In the Seeking Alpha article, "Coca-Cola: An Objective Dividend and Growth Story,” the author attempts to present a case that investing in KO since its high point in September 1998 was not successful.
Had an individual been unlucky enough to buy the stock at the high in 1998, I am certain that even with total dividends of $15.07 since then, one wouldn’t be too happy about losing $22 in value as of today, and although the stock delivered an income stream at an average rate of 2% to 3% per year over the period - nothing to write home about - one could have done better elsewhere. An 8% overall capital loss over 13 years is hardly safe.
Let’s examine this statement from a dividend investor’s point of view to see if the investor is “happy” after 13 years of owning KO. We assume that an investor retires on June 15, 1998 with a fixed pension of $1,000 per month, Social Security benefits of $1,800 per month and a portfolio valued at $1,000,000 which was invested in KO at its all-time high of $88.94 per share.
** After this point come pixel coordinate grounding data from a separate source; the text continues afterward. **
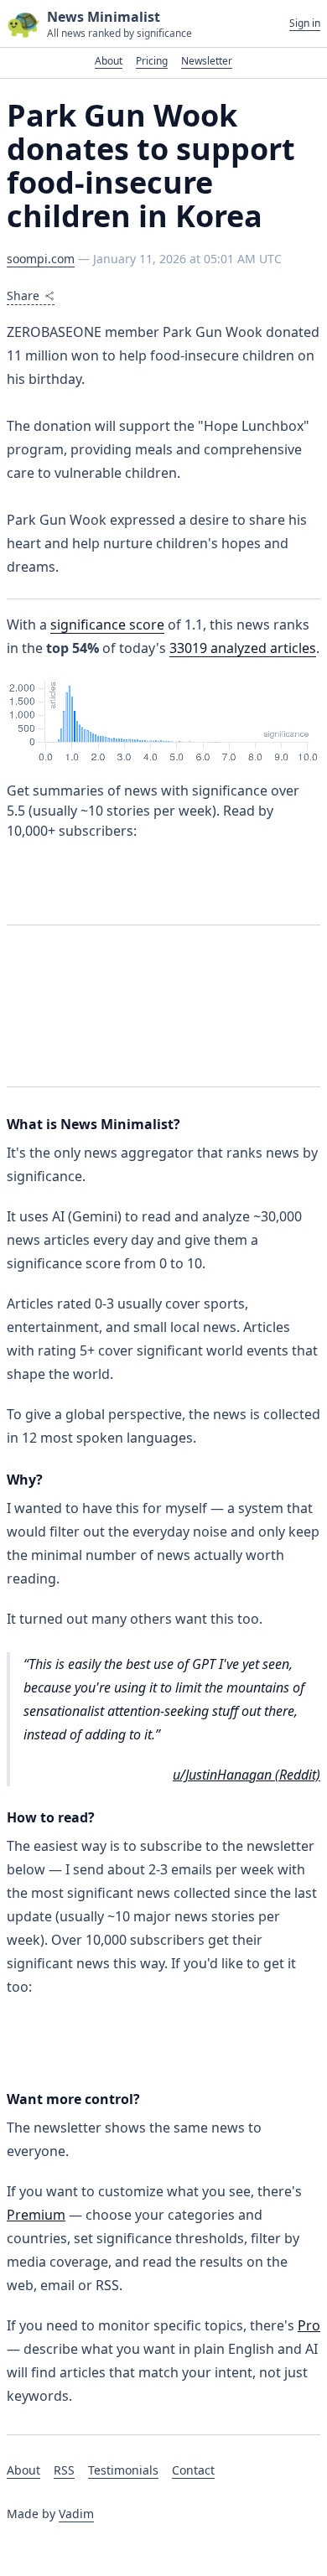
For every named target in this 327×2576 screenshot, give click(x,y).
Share (23, 295)
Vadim (76, 2514)
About (108, 61)
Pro (309, 2325)
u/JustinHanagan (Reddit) (246, 1774)
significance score (107, 624)
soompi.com (41, 259)
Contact (193, 2470)
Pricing (152, 61)
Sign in (304, 23)
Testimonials (123, 2470)
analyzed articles (242, 648)
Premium (36, 2214)
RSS (64, 2470)
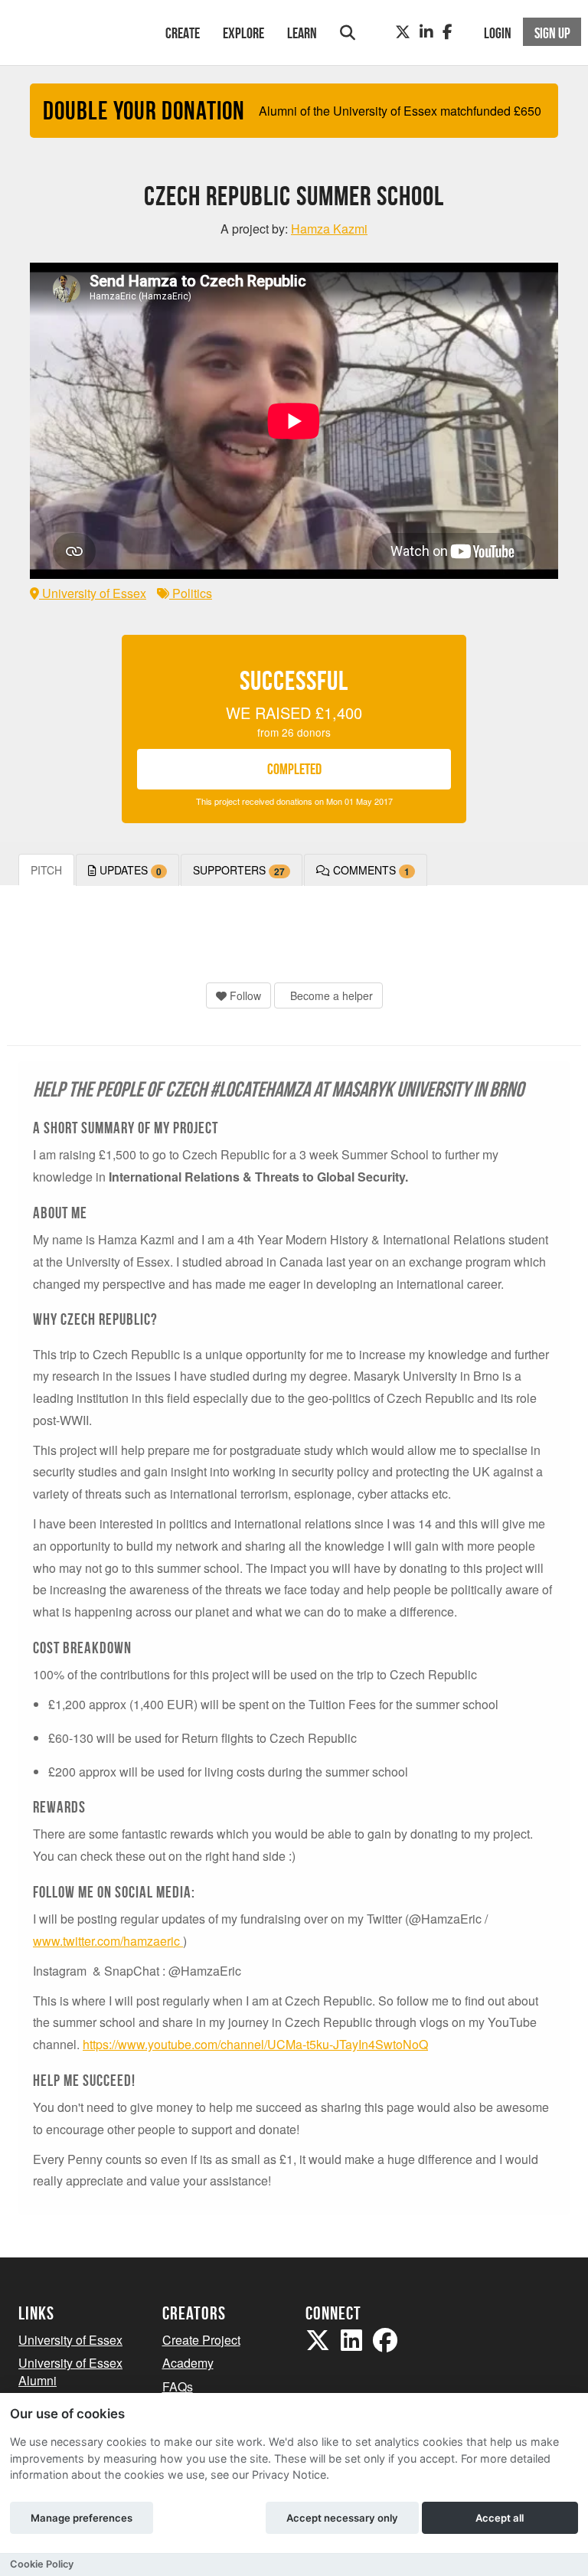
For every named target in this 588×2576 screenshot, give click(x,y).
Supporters (239, 870)
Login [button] (497, 33)
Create (182, 33)
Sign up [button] (552, 33)
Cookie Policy (42, 2564)
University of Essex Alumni (70, 2371)
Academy (188, 2363)
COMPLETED (294, 768)
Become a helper (330, 995)
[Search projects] (347, 32)
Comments (370, 870)
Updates (129, 870)
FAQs (177, 2386)
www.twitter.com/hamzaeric (108, 1941)
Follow (244, 995)
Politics (190, 593)
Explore (243, 33)
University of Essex (92, 593)
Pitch (46, 870)
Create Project (201, 2340)
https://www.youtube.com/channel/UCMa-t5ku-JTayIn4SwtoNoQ (255, 2044)
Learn (302, 33)
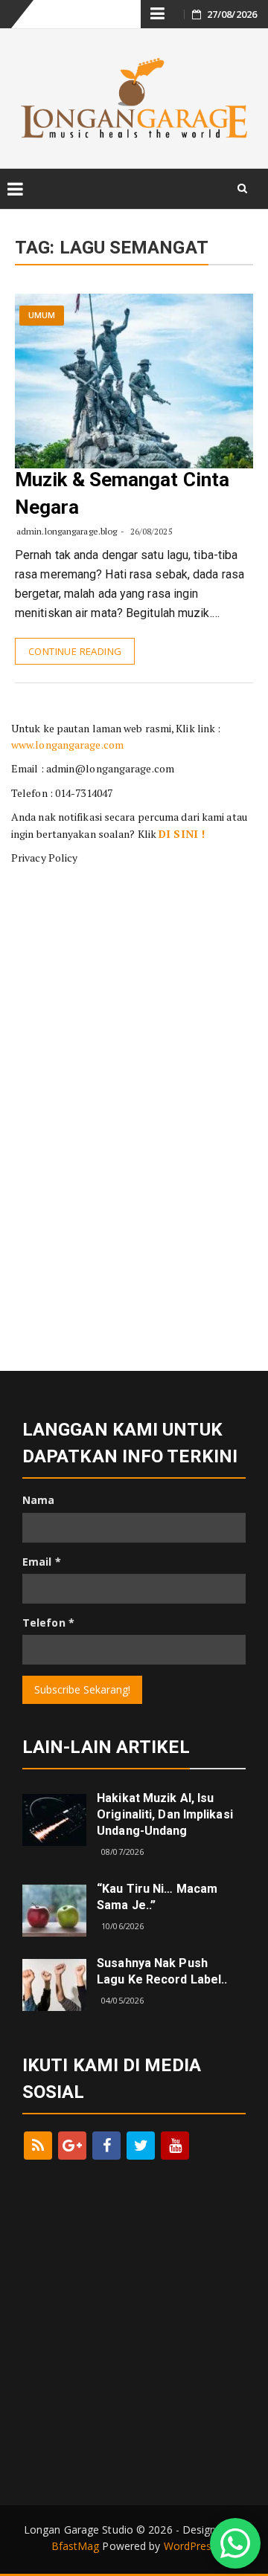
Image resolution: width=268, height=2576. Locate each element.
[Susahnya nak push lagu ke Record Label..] (54, 1984)
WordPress (190, 2546)
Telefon (48, 1622)
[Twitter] (141, 2145)
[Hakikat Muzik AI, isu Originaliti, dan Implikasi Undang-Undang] (54, 1819)
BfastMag (75, 2546)
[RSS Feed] (38, 2145)
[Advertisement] (134, 966)
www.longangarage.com (67, 744)
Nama (38, 1500)
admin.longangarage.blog (66, 531)
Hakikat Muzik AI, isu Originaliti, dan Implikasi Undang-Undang (165, 1814)
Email (41, 1562)
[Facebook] (106, 2145)
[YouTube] (175, 2145)
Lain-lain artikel (106, 1747)
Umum (41, 315)
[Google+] (72, 2145)
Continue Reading (74, 651)
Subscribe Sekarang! (82, 1689)
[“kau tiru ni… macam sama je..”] (54, 1909)
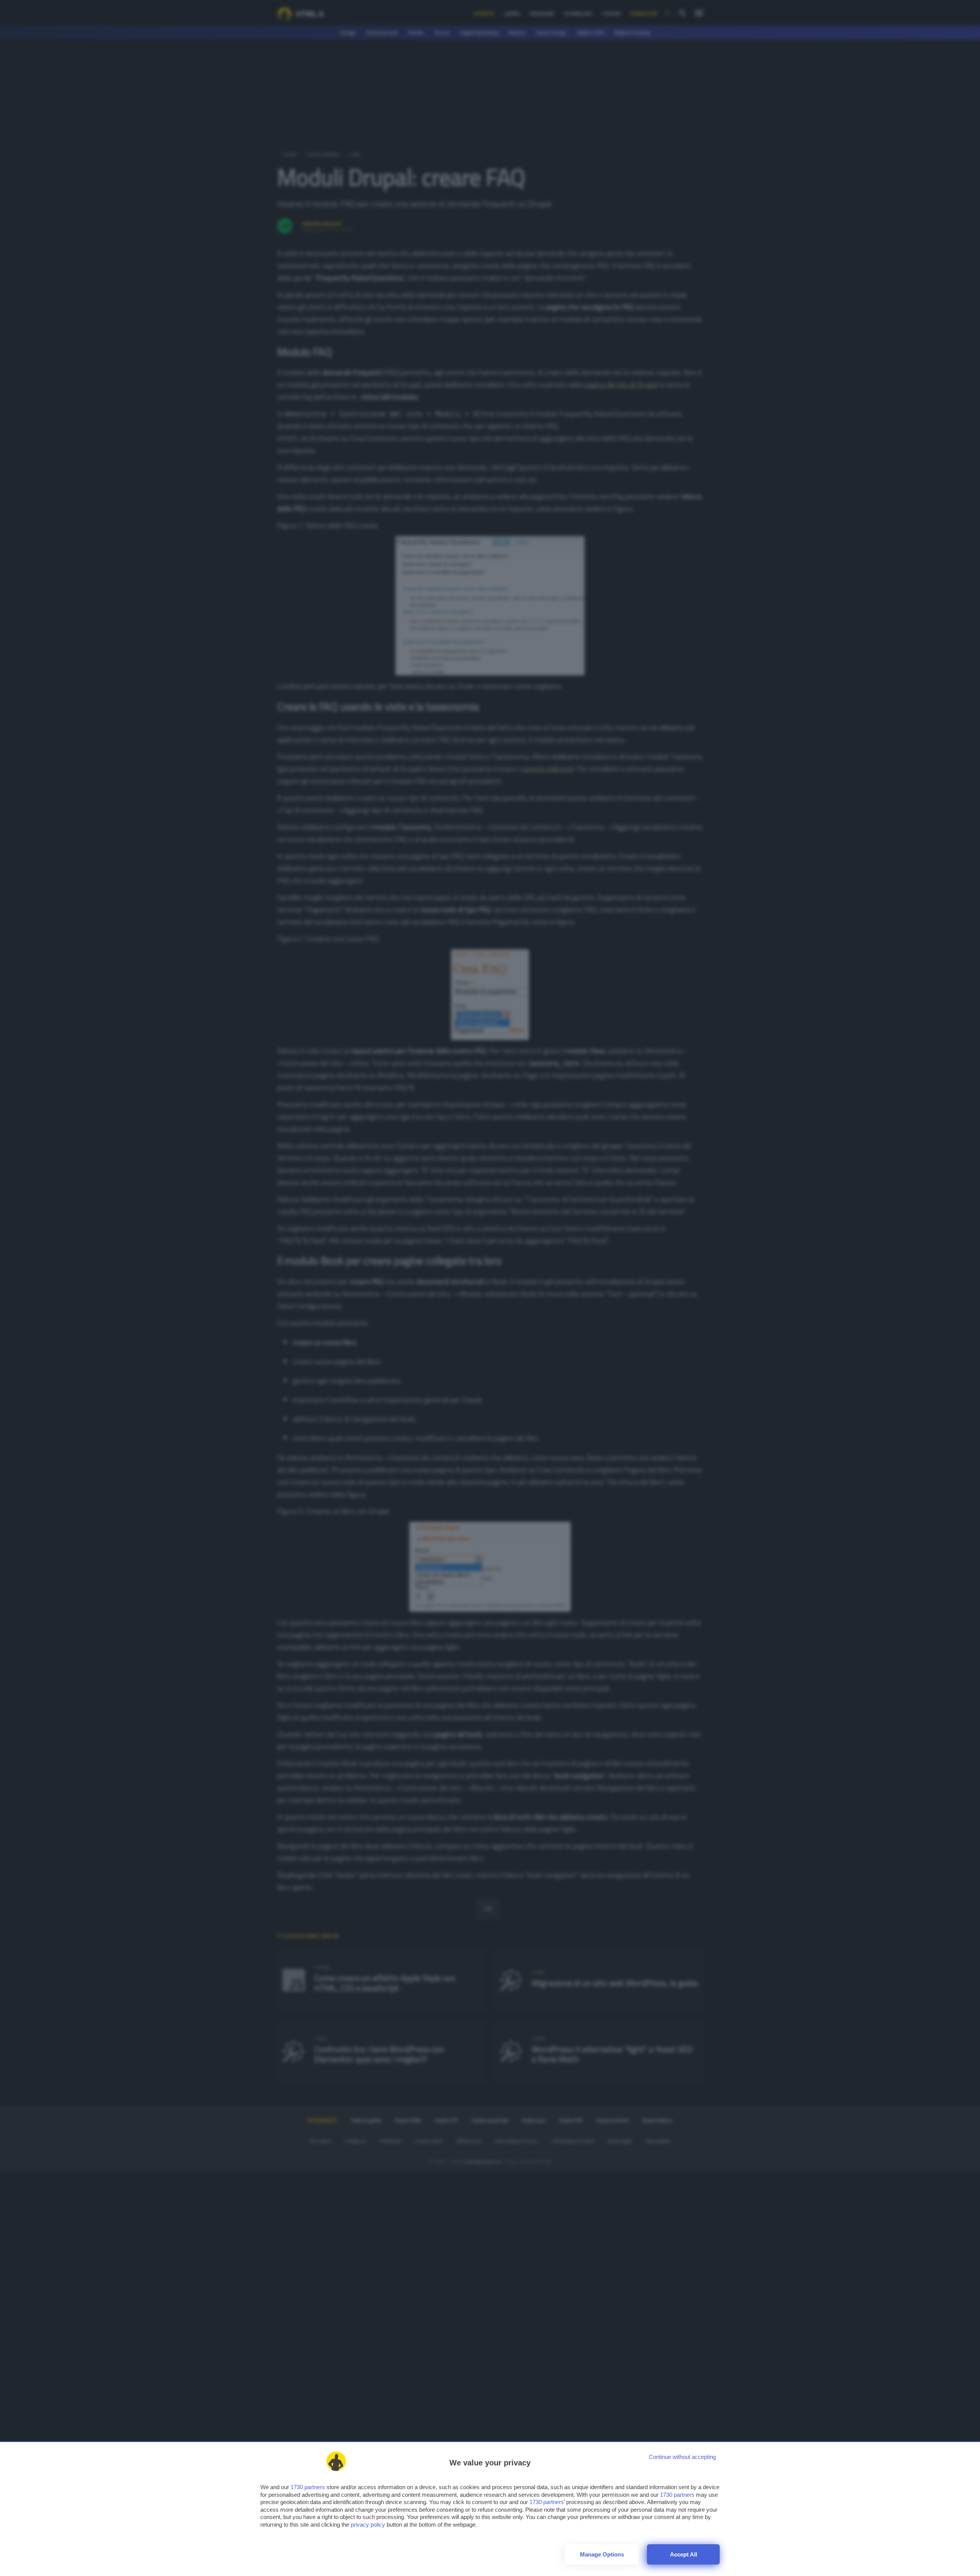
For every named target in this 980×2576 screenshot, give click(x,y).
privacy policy (368, 2524)
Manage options (602, 2554)
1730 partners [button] (308, 2487)
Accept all (683, 2554)
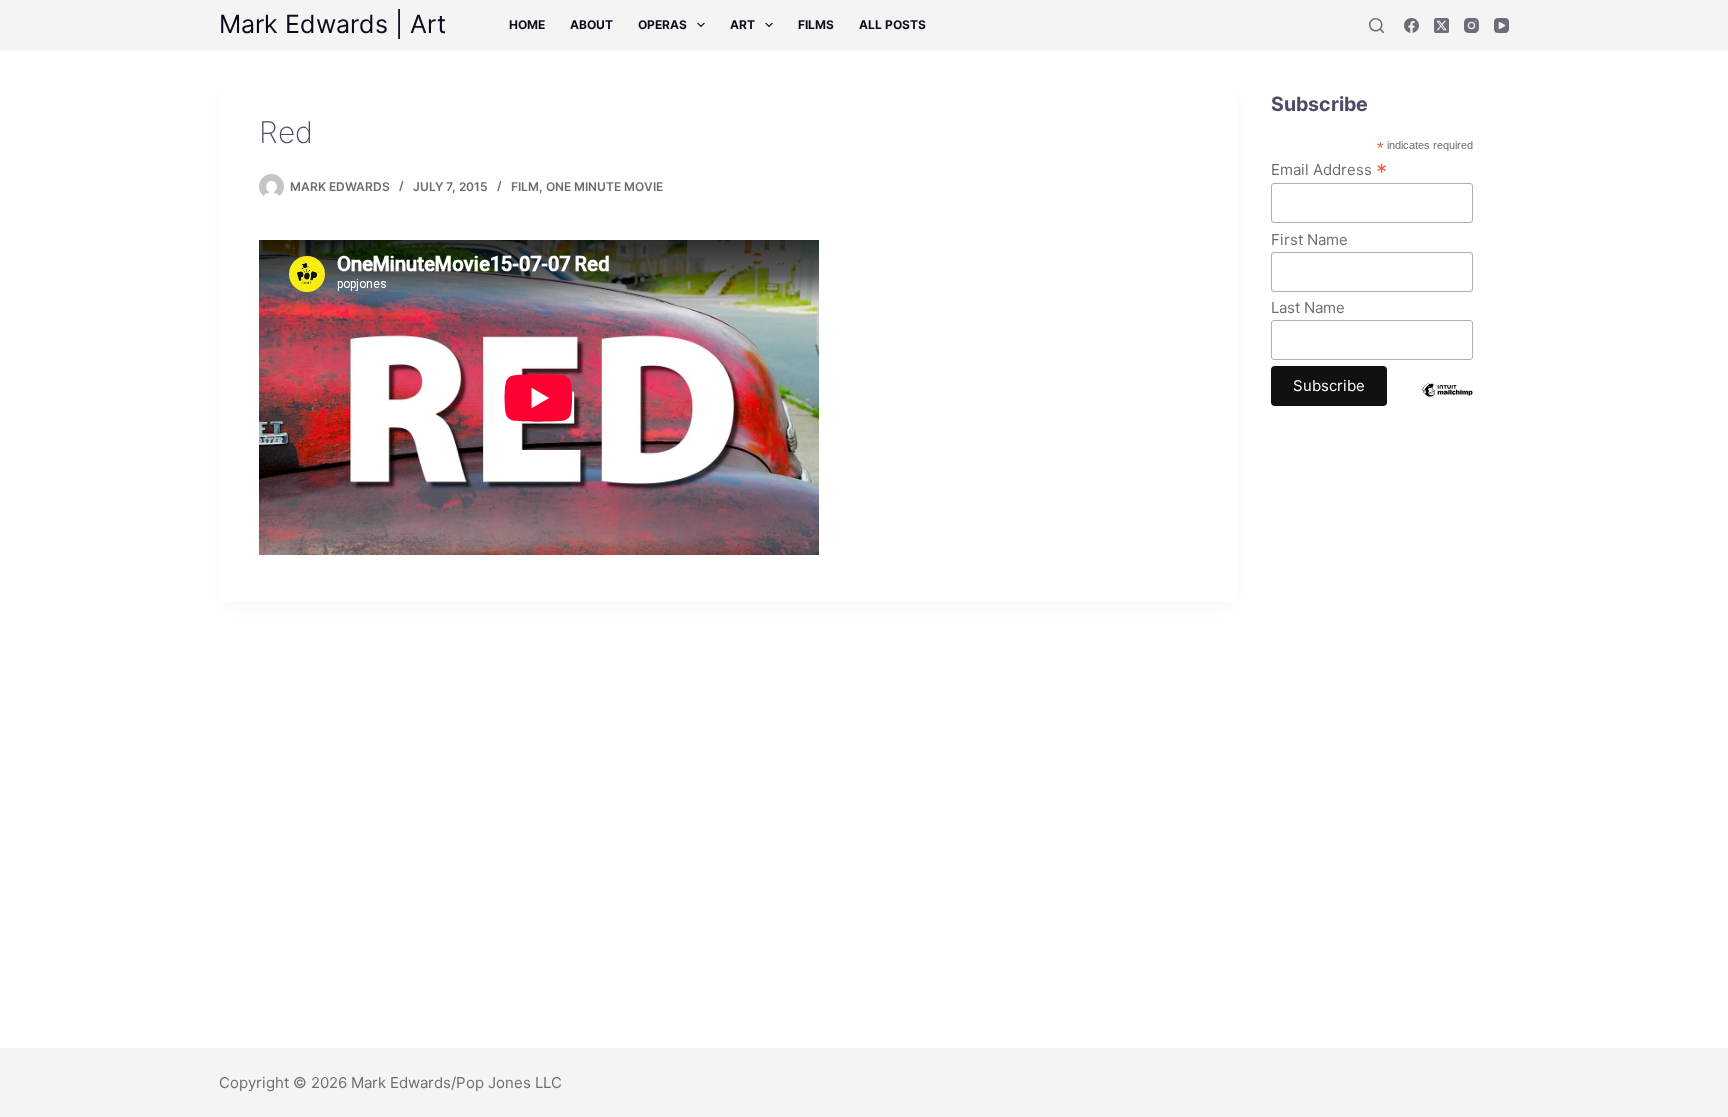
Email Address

The dividend on the KO stock would be approximately $560 per month. With the pension, Social Security and KO dividend, the retiree would have $2,360 per month or $43,320 per year of income.
Let’s fast forward to 2011 and see how this retiree is doing. The fixed pension is still paying $1,000 per month, the inflation adjusted Social Security benefit increased to $2,366 per month, and the dividends on KO stock increased from an initial $0.15 per share to $0.47 making the dividend payment $1,761 per month. The retiree now has $5,127 per month, or $61,500 per year of income.
To determine if this retiree is “happy” in retirement, we need to determine if their initial income has kept pace with inflation. The inflation adjusted equivalent of $43,320 in 1998 is $57,654 in 2010. Since the retiree’s income has more than kept up with inflation, I believe the retiree would be happy with the results of owning KO as a supplement to their pension and social security benefits.
This example shows that an investor can be successful owning dividend paying stocks without concern for capital appreciation when the dividend increases exceed inflation. The original article was correct in stating the investor would have had a capital loss on the investment, but the investment was a success when viewed from an inflation adjusted income point of view.